I know that I've lost a few good friends.....some temporarily and some probably forever.....but that is what happens when one does something radical.  I lost a few friends when I committed suicide, too....some temporarily and some forever....and from that I learned that life goes on, and those who truly love you and want to be part of your life will be there....and others will fall away.  My decision to leave and start a new life elsewhere, with a new family, and to basically go after happiness and love....well, that is something that each person takes differently, I'm sure....not my problem.
I wouldn't trade my relationship with my partner for anything....that is the honest truth....its great to be in love and be an adult and have a real relationship and partnership that's based on real trust and pure love.  I am surprised daily by the ease of it.  I didn't know that life could be like this....and I'm damned glad that I took the chance, the leap of faith, to get here.  I would hate to think that I would have missed this experience, this relationship....and I know that it is something that can't be completely explained to most people, but the closeness and intensity and complete comfort that we share is priceless beyond words.  I hope that the Universe will continue to smile upon us, and that we'll get to have a long life together, grow old together, and have the gift of time and health on our side. 

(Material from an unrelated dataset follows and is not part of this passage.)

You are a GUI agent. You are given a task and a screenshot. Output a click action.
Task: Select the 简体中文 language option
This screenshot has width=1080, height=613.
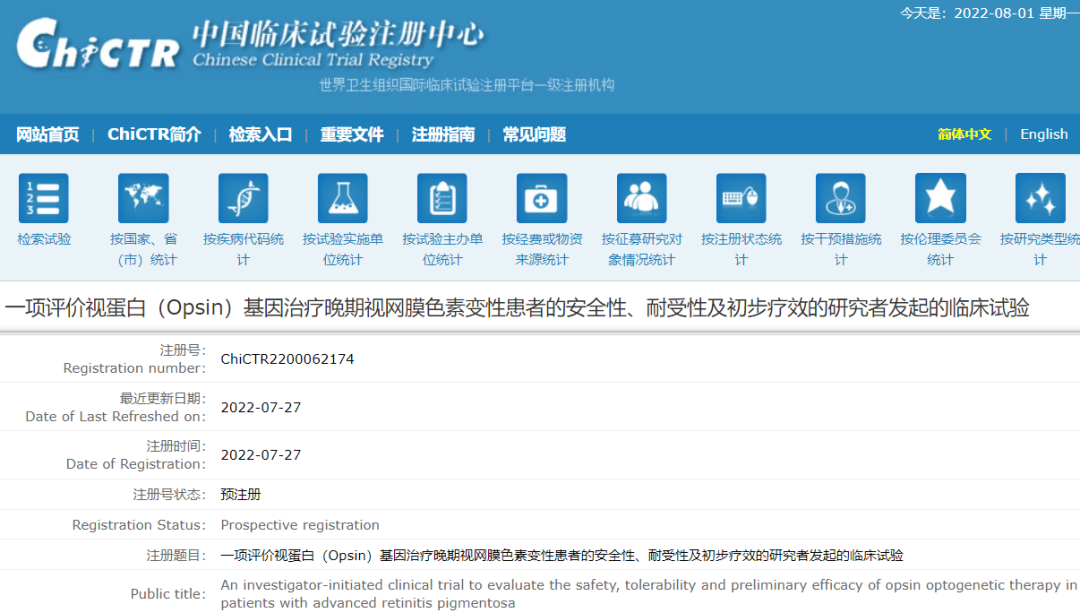pos(963,134)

My budding relationship with my 'daughter' is another huge gift to me.  It means so much to me that she accepts me in her life and that there is no resentment, no snarkiness, just gladness at the chance to have a loving home and people who aren't going to abandon her the way her mother did.  I am so happy that I'm able to be here for her, with her, and show her what true love and genuine affection look like before she heads off into adulthood.  So, as much as I feel our relationship is a gift to me, I know that I am giving her a gift as well.  This is a huge part of why I moved my life 1800 miles....and I don't regret it.
As a suicide survivor, I have had to deal with so many kinds of relationships and the impact that my death/life has had on them, not to mention the time and effort it took to repair so many important ties.  It has taught me many, many lessons about human nature, forgiveness, acceptance, judgement....many lessons, indeed.  I'm sure that if you are also a survivor, you know exactly what I'm talking about.  If you're a loved one of a survivor, you know, as well.  There are things that can't be changed or taken back or ever fixed.  There are also many opportunities to establish new relationships, revamp existing ones, end those that have been outgrown....
I welcome 2015....and the chance to have 'new' relationships of all flavors.  I hope that you'll take the chance to do the same....you can't have too many friends, loved ones, etc.  You get to decide what kind of relationships work in your life and what don't....you have choices, and you have the capacity to accept other people's choices.  Embrace all the love and joy that you can....revel in those you can truly trust....don't dwell too long on those who fall away....you'll be okay....the Universe has plans for you!